The pictures show lots of fun at the annual millionaire dinners, Christmas parties, family picnics, the banquets, conferences and meetings with Rotary Clubs of other towns. In 1978, the club honoured Ross MacLean with a Paul Harris Fellowship and during the following years, several more members were honoured with this award. To commemorate the “Year of the Child” - 1980 - a donation of $10,000.00 was given to the Child Development Centre.
In 1982, sponsorship of the Ride for Disabled was started at the Equestrian Centre. In May, 1983, we celebrated the 20th anniversary of the Fort St. John Rotary Club with a big party. As to the Charlie Lake Project, the boat launch was completed in the summer of 1983 with manpower, materials, equipments, and cash.
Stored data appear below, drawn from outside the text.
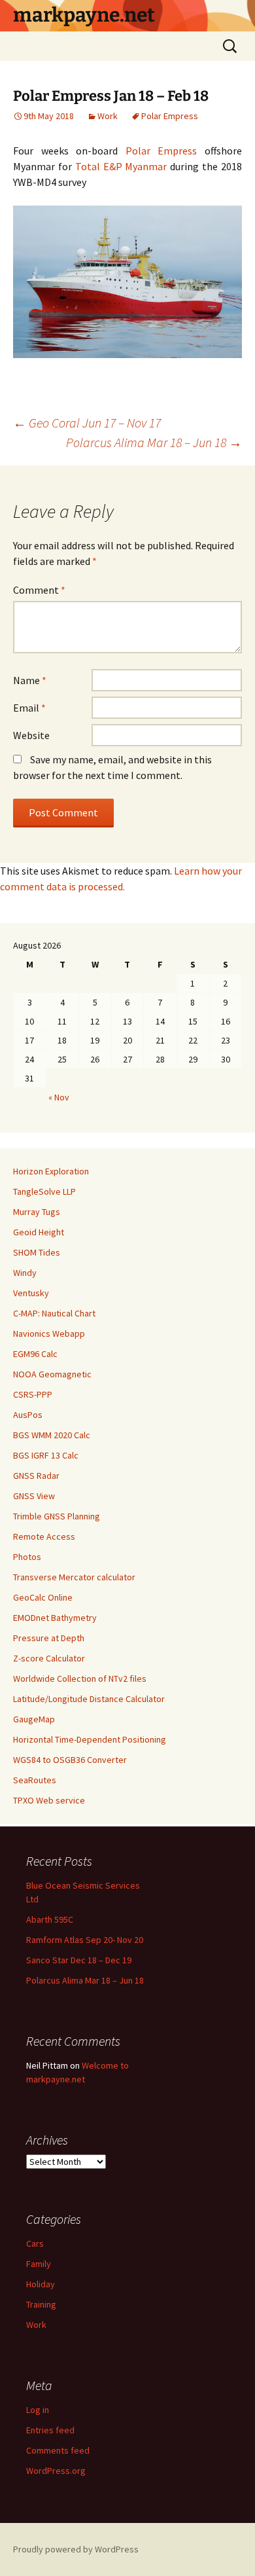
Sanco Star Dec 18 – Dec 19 (78, 1960)
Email (29, 707)
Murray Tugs (36, 1212)
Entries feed (50, 2430)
For the B.C. Winter Games in March of 1984, the club donated handsome outfits for the 25 ladies in charge of hospitality.
In 1985, manpower was needed to paint the Rotary Wading Pool and the construction of the Rotary Diamond at Charlie Lake was completed. The plans for the future Charlie Lake Park were laid out.
In 1986, the club donated $15,000.00 to the Expo Legacy Library Theatre Complex, and $5000.00 was spent towards the Christmas Hamper Fund. One of the latest donations went to the North Peace Performing Arts Festival in March of 1988.
I would like to close with some words of the District Governor, Frank Totino, which he wrote to us upon the 25th Anniversary of the club:
“Over the past 25 years, Rotary has made Fort St. John a better place to live. The many projects that your club members have completed are a credit to all of you. I hope that on April 22, 1988, you and your fellow Rotarians will take time to celebrate your achievements. You are all truly Rotarians, United in Service - Dedicated to Peace.”